Thursday, November 6, 2014
The election and education reform
The Thomas Fordham Institute has a long post by Michael Petrilli on the implications of Tuesday's elections for educational reform and school choice. These are implications that all those who embrace the Church's social teachings should welcome (whether or not they welcome all or many of the other possible implications of those elections). A bit:
With a few exceptions, most of the races decided yesterday didn’t hinge on education reform. But the outcome will have big implications for education policy nonetheless. . . .
So here we are again, with Republicans winning stunning victories in races for governor’s mansions and statehouses nationwide. And once again this will be good for education reform, especially reforms of the school-choice variety. Voucher and tax-credit programs in Wisconsin, Florida, and Arizona will continue apace; charter caps may be lifted and bad laws amended in Massachusetts, Maryland, and Illinois; comprehensive reform efforts in New Mexico, Nevada, and Michigan have a new lease on life.

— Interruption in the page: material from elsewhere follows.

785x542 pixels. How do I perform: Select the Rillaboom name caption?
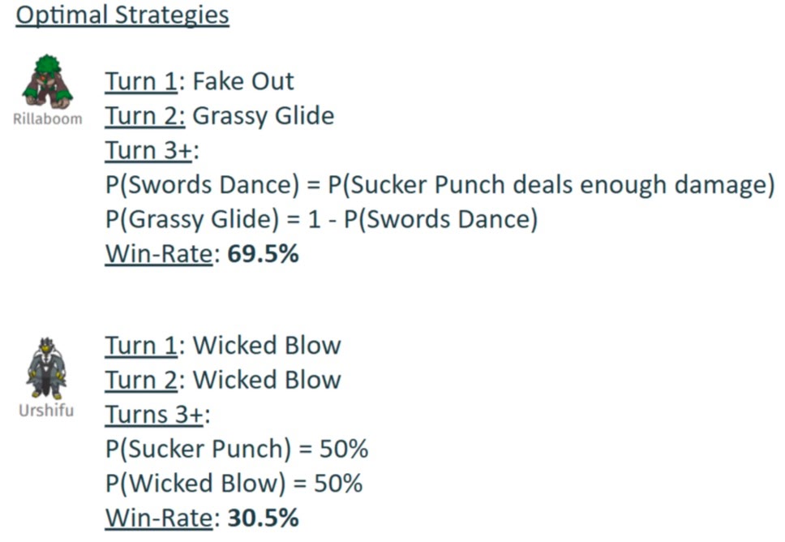pyautogui.click(x=48, y=119)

There’s good news for reformers on the Democratic side of the aisle too, what with the teachers unions’ terrible, horrible, no good, very bad day signaling their waning influence. Of particular note is Rhode Island—Rhode Island!—which just elected a pro-education reform, pro-pension reform Democrat as governor and a bona fide charter school hero as lieutenant governor. All while voters in Providence rejected a union-backed convicted felon in favor of a charter supporter. Remarkable!